**Given problem:**
Reproduce everything from the start of the listing down to the line containing "point(1020,141)", both ends included.

++++

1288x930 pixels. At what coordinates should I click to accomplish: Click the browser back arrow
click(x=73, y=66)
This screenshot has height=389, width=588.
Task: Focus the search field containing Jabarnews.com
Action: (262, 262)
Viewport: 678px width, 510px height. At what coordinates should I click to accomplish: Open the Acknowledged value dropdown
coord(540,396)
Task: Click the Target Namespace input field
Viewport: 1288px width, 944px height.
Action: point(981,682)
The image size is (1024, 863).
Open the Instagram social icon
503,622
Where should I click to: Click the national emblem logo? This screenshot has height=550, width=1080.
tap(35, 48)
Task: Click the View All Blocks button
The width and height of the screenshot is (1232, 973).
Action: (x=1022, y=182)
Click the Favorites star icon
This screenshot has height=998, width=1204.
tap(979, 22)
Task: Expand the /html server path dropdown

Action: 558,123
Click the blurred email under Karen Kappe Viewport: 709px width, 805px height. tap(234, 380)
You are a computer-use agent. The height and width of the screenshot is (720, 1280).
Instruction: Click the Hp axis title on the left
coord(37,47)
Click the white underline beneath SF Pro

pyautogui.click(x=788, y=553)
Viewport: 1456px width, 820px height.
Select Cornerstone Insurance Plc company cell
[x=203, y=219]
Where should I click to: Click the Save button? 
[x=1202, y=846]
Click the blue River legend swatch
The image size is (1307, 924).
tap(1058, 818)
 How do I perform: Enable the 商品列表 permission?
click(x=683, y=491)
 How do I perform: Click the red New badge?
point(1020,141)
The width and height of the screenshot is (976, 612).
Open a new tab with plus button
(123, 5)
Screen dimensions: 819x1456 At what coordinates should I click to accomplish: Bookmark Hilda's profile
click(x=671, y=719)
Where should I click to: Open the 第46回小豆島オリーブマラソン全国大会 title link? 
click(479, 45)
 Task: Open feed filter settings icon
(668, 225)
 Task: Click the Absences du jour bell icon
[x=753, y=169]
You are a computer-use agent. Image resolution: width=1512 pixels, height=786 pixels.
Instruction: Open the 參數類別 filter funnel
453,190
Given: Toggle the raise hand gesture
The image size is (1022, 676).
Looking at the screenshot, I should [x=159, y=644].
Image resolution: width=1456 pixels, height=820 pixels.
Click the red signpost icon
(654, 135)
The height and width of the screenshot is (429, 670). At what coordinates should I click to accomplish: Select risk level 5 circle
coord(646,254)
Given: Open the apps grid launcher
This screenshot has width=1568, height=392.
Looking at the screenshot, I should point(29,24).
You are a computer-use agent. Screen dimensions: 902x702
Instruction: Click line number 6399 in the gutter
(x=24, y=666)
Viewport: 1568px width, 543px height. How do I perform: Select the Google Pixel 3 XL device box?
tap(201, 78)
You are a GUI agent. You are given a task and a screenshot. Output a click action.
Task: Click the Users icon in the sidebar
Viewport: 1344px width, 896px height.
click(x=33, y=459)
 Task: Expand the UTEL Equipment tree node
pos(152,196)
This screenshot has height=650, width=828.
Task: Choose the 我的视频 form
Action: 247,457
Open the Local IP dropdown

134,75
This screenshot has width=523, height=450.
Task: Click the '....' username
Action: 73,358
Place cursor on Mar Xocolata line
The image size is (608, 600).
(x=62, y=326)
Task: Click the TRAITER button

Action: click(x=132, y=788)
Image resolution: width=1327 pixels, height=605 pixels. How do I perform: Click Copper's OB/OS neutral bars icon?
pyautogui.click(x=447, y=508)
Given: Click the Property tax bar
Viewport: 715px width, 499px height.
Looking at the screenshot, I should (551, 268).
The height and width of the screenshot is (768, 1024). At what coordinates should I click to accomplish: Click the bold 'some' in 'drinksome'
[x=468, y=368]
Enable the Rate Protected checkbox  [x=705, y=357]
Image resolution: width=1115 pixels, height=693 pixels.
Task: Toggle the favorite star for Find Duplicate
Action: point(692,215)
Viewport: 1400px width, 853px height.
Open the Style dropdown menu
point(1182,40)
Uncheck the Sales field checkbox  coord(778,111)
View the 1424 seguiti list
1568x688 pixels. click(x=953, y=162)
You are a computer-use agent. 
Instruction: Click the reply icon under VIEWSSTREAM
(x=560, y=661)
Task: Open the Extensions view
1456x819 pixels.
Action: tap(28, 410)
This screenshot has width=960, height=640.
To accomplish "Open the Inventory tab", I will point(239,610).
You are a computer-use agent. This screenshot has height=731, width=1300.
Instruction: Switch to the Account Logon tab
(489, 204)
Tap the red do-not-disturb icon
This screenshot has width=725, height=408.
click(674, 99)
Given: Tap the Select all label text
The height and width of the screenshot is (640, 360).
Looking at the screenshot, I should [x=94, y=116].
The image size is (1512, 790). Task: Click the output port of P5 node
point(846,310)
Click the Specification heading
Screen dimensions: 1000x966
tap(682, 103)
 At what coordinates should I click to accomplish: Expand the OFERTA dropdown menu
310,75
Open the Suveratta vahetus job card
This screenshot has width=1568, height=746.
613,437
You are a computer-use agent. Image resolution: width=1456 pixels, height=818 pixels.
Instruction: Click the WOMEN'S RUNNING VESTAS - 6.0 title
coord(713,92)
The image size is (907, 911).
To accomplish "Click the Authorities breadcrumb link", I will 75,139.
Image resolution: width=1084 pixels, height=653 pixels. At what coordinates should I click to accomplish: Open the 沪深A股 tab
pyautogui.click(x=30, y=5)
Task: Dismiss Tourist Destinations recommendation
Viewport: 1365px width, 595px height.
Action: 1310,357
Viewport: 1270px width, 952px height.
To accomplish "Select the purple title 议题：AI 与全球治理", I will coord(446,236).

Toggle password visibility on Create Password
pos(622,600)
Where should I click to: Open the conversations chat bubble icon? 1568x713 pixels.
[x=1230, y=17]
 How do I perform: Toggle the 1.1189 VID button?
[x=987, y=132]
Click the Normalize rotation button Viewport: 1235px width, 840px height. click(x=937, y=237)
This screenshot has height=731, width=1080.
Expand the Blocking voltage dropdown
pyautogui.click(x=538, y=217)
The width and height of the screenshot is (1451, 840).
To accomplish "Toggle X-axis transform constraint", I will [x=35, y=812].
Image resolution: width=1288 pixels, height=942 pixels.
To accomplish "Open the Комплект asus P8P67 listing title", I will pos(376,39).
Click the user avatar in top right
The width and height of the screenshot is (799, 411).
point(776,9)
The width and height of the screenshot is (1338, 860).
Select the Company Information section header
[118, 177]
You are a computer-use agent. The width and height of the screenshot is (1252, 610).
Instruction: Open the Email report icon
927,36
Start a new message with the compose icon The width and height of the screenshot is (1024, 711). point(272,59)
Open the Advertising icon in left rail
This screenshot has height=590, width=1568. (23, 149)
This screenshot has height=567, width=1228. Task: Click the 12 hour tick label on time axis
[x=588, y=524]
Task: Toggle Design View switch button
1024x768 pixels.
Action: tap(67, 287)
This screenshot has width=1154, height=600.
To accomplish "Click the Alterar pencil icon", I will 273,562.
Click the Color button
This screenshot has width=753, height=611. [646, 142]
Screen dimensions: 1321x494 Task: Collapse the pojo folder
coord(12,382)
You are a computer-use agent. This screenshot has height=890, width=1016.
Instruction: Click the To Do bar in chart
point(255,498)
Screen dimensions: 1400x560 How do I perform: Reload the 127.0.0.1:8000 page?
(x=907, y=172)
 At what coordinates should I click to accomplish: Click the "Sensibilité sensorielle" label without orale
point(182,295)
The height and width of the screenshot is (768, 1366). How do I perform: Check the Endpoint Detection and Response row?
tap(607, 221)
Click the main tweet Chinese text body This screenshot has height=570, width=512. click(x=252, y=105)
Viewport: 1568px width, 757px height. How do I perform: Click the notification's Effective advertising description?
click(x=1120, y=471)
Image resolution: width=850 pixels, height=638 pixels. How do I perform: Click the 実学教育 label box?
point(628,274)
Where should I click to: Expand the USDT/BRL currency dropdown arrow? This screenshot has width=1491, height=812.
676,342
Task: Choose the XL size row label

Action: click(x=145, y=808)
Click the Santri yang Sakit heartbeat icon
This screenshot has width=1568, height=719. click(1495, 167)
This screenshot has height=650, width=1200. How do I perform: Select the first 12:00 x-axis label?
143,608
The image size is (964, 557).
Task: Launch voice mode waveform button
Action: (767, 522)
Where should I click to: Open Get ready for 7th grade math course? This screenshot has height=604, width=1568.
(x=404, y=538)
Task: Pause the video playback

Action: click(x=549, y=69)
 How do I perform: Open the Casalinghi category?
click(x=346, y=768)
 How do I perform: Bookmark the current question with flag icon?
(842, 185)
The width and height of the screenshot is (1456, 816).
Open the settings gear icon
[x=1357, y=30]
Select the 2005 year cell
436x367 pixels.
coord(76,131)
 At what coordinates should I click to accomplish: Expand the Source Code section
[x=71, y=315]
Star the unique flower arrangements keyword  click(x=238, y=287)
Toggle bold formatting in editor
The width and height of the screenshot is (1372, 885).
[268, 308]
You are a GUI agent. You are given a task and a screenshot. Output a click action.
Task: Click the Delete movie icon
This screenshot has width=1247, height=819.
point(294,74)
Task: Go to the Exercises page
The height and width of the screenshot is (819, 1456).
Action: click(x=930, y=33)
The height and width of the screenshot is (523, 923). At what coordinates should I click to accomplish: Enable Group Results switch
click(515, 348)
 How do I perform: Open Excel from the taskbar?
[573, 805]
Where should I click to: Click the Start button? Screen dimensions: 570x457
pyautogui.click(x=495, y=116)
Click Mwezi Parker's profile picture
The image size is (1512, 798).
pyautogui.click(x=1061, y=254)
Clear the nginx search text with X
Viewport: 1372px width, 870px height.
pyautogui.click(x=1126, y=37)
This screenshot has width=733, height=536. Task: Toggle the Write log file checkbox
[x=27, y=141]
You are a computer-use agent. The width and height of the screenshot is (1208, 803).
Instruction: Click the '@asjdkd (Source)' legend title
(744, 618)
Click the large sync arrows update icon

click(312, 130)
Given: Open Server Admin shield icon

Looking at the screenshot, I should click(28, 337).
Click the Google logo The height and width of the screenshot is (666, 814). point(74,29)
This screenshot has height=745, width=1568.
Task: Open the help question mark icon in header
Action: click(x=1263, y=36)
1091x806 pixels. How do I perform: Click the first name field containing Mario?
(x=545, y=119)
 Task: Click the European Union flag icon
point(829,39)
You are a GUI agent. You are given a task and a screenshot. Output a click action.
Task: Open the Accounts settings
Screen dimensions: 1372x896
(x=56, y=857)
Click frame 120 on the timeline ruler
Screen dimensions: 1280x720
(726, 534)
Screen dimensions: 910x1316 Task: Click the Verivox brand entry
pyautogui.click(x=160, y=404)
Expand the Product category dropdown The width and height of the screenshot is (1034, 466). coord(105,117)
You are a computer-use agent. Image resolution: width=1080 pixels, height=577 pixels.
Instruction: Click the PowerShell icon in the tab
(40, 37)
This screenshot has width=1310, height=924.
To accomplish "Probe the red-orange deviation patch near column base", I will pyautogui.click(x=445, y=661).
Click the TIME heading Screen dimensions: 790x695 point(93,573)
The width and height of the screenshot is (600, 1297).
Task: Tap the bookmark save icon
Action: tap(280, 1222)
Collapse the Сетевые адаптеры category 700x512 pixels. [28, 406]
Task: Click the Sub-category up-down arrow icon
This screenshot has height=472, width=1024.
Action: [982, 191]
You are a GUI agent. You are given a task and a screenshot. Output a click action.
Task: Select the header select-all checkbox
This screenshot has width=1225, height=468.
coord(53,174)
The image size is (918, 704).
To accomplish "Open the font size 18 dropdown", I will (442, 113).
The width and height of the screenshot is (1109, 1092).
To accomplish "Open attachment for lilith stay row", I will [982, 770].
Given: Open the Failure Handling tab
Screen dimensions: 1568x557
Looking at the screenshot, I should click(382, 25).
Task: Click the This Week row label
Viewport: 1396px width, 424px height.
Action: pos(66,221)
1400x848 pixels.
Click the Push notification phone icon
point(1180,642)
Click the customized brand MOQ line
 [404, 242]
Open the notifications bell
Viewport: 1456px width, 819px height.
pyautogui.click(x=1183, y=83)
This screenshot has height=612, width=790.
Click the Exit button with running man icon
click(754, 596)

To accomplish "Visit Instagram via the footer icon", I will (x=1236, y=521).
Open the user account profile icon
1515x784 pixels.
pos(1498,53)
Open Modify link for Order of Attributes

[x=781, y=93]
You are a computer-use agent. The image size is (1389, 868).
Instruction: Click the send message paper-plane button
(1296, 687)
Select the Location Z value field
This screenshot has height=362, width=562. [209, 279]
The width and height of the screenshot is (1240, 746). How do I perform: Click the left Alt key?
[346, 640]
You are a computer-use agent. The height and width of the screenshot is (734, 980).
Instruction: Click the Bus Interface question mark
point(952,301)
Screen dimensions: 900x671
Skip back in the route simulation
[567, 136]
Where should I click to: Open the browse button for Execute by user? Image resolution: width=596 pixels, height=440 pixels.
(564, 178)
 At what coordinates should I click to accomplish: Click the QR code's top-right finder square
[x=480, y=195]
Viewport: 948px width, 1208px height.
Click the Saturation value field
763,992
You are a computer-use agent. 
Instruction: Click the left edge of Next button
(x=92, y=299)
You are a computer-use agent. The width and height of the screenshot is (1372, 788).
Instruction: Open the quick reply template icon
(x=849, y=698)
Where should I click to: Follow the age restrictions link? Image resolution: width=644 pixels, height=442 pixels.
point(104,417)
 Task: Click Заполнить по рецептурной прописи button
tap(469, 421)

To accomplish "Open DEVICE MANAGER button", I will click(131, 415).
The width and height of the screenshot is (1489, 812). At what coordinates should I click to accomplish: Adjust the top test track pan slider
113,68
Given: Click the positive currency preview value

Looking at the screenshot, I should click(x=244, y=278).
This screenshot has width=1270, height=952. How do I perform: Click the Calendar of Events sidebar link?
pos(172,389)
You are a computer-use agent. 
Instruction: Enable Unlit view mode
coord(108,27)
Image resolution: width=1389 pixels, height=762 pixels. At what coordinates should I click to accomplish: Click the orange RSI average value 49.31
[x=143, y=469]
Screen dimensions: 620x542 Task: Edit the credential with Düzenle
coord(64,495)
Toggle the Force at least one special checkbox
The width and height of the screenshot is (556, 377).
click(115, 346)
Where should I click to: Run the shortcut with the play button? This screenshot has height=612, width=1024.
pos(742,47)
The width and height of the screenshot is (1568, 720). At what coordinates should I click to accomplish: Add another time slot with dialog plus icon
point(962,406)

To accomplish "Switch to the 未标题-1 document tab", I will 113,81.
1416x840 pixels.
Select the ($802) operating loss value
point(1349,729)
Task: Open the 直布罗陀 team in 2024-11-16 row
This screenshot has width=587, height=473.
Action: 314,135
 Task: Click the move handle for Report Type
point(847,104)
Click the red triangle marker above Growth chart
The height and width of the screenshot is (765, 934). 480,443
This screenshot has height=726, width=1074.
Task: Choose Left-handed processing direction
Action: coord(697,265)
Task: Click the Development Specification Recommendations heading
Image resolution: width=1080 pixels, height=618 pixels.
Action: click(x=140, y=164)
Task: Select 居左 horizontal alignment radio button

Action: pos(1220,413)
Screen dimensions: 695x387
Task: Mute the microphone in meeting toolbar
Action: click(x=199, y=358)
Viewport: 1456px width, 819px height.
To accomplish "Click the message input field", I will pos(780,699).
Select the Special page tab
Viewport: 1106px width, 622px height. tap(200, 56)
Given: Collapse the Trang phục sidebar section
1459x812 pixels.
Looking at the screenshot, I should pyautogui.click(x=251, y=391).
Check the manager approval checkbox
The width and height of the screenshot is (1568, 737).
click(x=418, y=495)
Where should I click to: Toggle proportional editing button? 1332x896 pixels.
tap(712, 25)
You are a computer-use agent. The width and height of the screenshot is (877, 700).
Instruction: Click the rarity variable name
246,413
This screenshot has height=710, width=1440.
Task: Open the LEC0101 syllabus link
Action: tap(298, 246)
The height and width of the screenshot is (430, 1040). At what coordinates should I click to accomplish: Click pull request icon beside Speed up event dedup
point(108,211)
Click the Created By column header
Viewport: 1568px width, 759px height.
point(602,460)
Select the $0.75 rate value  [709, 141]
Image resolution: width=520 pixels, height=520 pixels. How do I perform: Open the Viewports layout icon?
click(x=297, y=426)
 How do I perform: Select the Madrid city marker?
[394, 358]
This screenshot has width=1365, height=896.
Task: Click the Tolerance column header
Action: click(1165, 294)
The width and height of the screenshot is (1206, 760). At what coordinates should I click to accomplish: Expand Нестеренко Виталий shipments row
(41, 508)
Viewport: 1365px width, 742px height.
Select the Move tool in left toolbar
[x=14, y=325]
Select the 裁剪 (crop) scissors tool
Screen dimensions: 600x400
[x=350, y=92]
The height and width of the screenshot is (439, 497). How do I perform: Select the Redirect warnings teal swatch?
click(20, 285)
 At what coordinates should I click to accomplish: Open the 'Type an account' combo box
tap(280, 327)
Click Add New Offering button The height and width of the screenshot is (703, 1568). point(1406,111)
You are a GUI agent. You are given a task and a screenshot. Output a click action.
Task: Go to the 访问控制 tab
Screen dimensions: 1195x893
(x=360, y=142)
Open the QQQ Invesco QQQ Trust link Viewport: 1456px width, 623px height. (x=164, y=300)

++++

**Solution below:**
1288x930 pixels. At what coordinates should I click to accomplish: Click the browser back arrow
click(x=73, y=66)
This screenshot has height=389, width=588.
Task: Focus the search field containing Jabarnews.com
Action: (262, 262)
Viewport: 678px width, 510px height. At what coordinates should I click to accomplish: Open the Acknowledged value dropdown
coord(540,396)
Task: Click the Target Namespace input field
Viewport: 1288px width, 944px height.
Action: point(981,682)
The image size is (1024, 863).
Open the Instagram social icon
503,622
Where should I click to: Click the national emblem logo? This screenshot has height=550, width=1080.
tap(35, 48)
Task: Click the View All Blocks button
The width and height of the screenshot is (1232, 973).
Action: (x=1022, y=182)
Click the Favorites star icon
This screenshot has height=998, width=1204.
tap(979, 22)
Task: Expand the /html server path dropdown

Action: 558,123
Click the blurred email under Karen Kappe Viewport: 709px width, 805px height. tap(234, 380)
You are a computer-use agent. The height and width of the screenshot is (720, 1280).
Instruction: Click the Hp axis title on the left
coord(37,47)
Click the white underline beneath SF Pro

pyautogui.click(x=788, y=553)
Viewport: 1456px width, 820px height.
Select Cornerstone Insurance Plc company cell
[x=203, y=219]
Where should I click to: Click the Save button? 
[x=1202, y=846]
Click the blue River legend swatch
The image size is (1307, 924).
tap(1058, 818)
 How do I perform: Enable the 商品列表 permission?
click(x=683, y=491)
 How do I perform: Click the red New badge?
point(1020,141)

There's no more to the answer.